Each week, Frequency Rotation probes a different song with a science fiction or fantasy theme. Genre, musical quality, and overall seriousness may vary.

Untold dozens of rock ’n’ roll bands have written songs about The Lord of the Rings. Led Zeppelin’s 1969 classic “Ramble On” is among the best known. But that same year, one of Zeppelin’s far, far, far, far, far less famous contemporaries—the Downliners Sect—took their own shot at immortalizing Tolkien in rock. Did they succeed? Is all that glitters gold?

Before we go any further, it should be noted: The Downliners Sect weren’t the sanest group of men that ever picked up drumsticks and electric guitars (and, um, Sherlock Holmes hats, which the band was infamously fond of wearing). The English group formed in 1963 and commenced to make some of the rawest, most unhinged rock ’n’ roll that raw and unhinged decade would see. There’s even a connection between the Sect and Led Zeppelin: Allegedly a young, unknown Rod Stewart auditioned to be the Sect’s harmonica player but was turned down; Stewart, of course, wound up playing in the first lineup of the Jeff Beck Group in the late ’60s, a band that was the chief rival of that other ex-Yardbirds band, Led Zeppelin.

And while we know who won the Jeff Beck/Jimmy Page rivalry, we also know that the Downliners Sect weren’t even in the same room. But the Sect did write and record “Lord of the Rings,” their garage-blues tribute to Tolkien—one that does away with the faux-poetry of Robert Plant’s “Ramble On” in favor of a faithful interpretation—that is, as much as it’s possible to interpret a roughly half-million-word epic in three and a half minutes.

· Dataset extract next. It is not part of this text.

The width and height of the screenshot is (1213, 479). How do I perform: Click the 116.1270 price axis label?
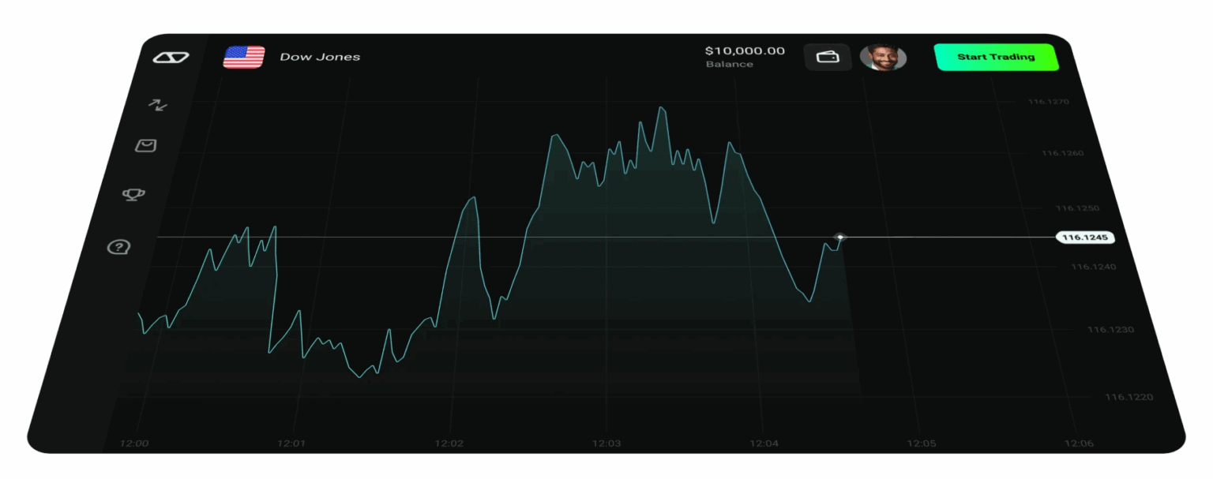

It’s hard to say if the Sect heard Zeppelin’s Gollum-referencing “Ramble On” (one of the highlights of their 1969 album, Led Zeppelin II, and the first of three Tolkien-friendly songs they’d would write) before recording “Lord of the Rings,” which was released sometime that same year by an obscure Swedish record label. For obvious reasons, the Sect’s every move wasn’t exhaustively recorded for posterity like Zeppelin’s was. But we do know that Page and crew never played “Ramble On” live in its entirety until the their 2007 reunion, so the chances that the Downliners Sect were copying Zeppelin are remote.

In any case, the crude, sloppy, Tolkien-spouting, Sherlock-Holmes-hat-wearing Downliners Sect were obviously far more geeky than Zeppelin, so out of sympathy for the underdog we’ll just assume they’re the ring-bearing trailblazers here. (That’s not to say, of course, that “Lord of the Rings” was the first Hobbit-inspired song the world of popular music ever produced. Never forget.)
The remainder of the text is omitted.